# Vehicle Battery Issues



## dennis124 (Feb 13, 2021)

Hello, wondering if anyone can help me please...

I have a new AutoTrail Scout and have managed to flatten my vehicle battery. Does anyone one if i can charge my vehicle battery either via the solar panel or built in charger for the leisure battery. I think i have tried every setting with no success!

Thanks


----------



## raynipper (Aug 4, 2008)

Yes to both but you have to link both batteries with a pos to pos wire. Taking care not to forget it as and when you start.

Ray.


----------



## JanHank (Mar 29, 2015)

dennis124 said:


> Hello, wondering if anyone can help me please...
> 
> I have a new AutoTrail Scout and have managed to flatten my vehicle battery. Does anyone one if i can charge my vehicle battery either via the solar panel or built in charger for the leisure battery.
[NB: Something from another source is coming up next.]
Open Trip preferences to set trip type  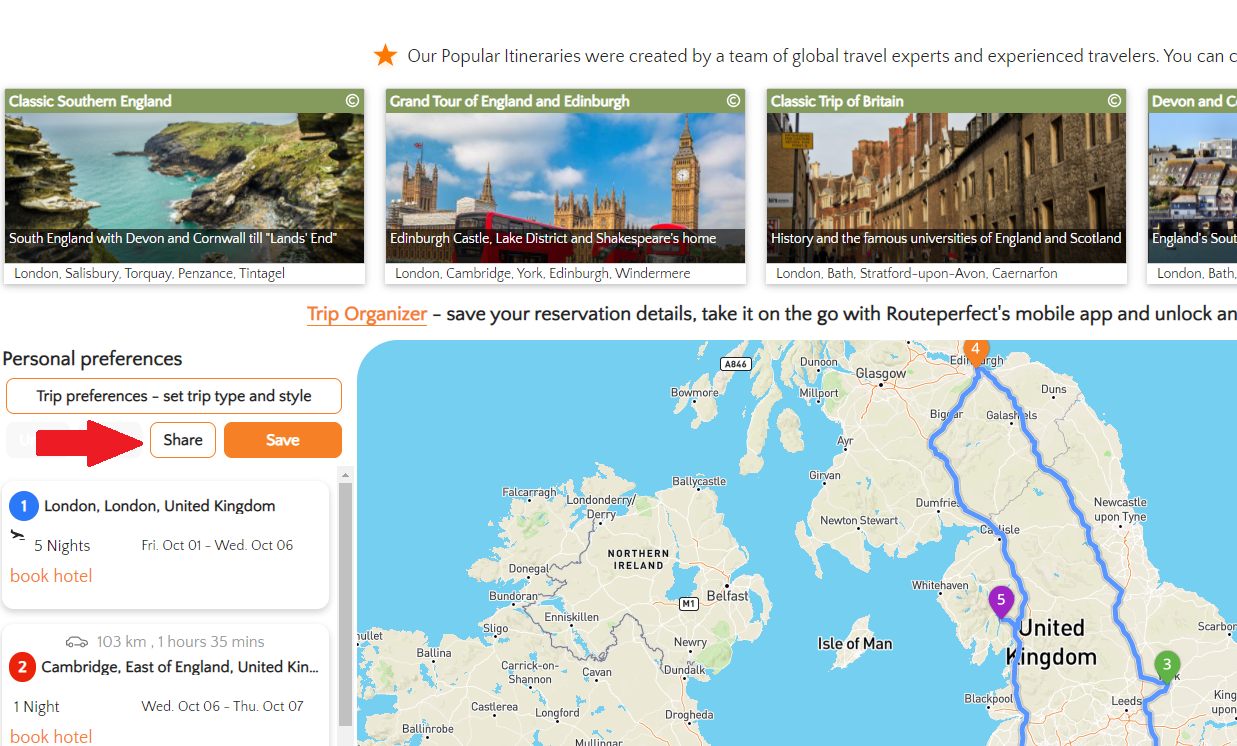pyautogui.click(x=174, y=396)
I think i have tried every setting with no success!
> 
> Thanks


Connect the van to the mains and the charger looks after the rest, the solar panel will also charge both batteries.
All the instructions will be in your pack, look at the Sargent booklet.


----------



## jiwawa (Jun 22, 2007)

dennis124 said:


> I think i have tried every setting with no success!
> 
> Thanks


Are those settings on a control panel Dennis? Might be an idea to upload a photo of that.

Most charging via solar or EHU is automatic n doesn't need any input from you.
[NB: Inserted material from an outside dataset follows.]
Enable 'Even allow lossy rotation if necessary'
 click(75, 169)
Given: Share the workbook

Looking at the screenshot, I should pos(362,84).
Is it new, or new to you? Might be worth contacting the dealer you bought from to ask are there any quirks in the setup.


----------



## dghr272 (Jun 14, 2012)

Some on board AT chargers won't charge a flat battery, (they shut down to protect themselves) best to try and recover it using an external charger connected to the charging points under the bonnet.
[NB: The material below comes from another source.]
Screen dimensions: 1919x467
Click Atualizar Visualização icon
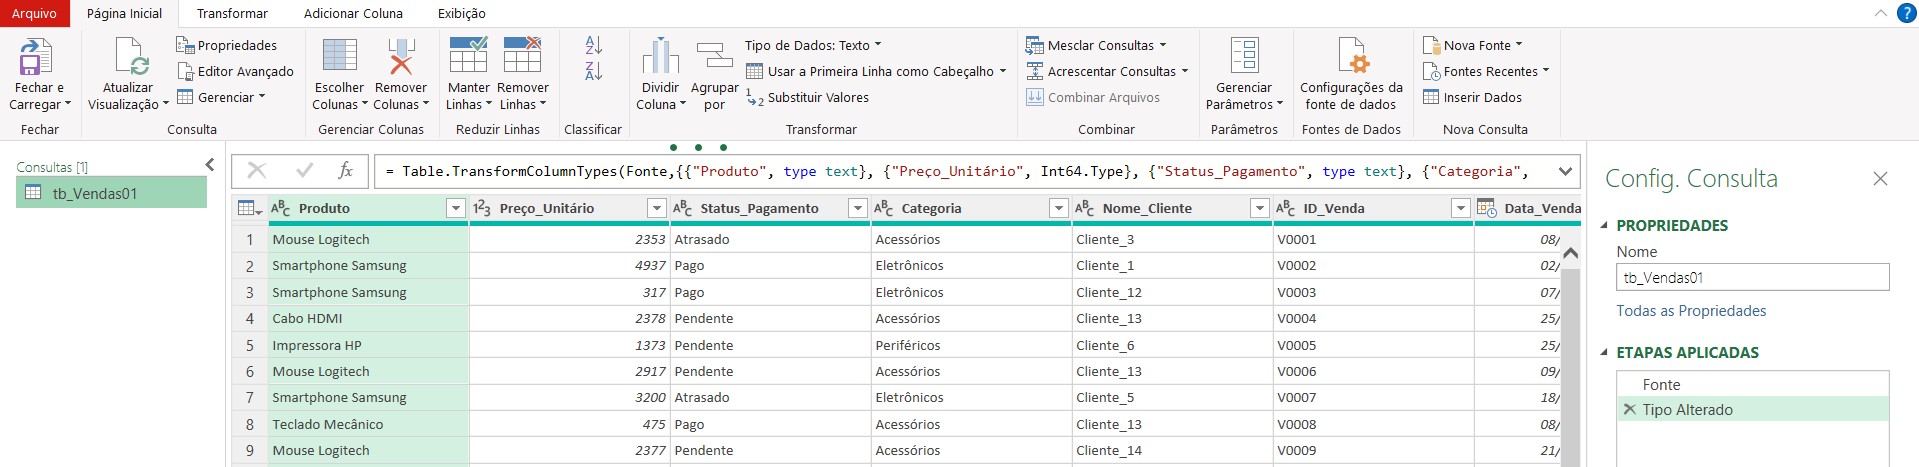130,58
If/once your battery recovers, yes the onboard charger and solar should work, some automatically charge the vehicle battery once the leisure battery is charged, some require you to use the switching option on the panel above the habitation door.

Best to check your vehicle manuals to see what functionality you have with your model as they do vary quite a bit.

Terry

Edit: the Sargent site has various manual online, check for the one relevant to your main PSU (power supply unit)

https://sargentltd.co.uk/tech-support/manuals


----------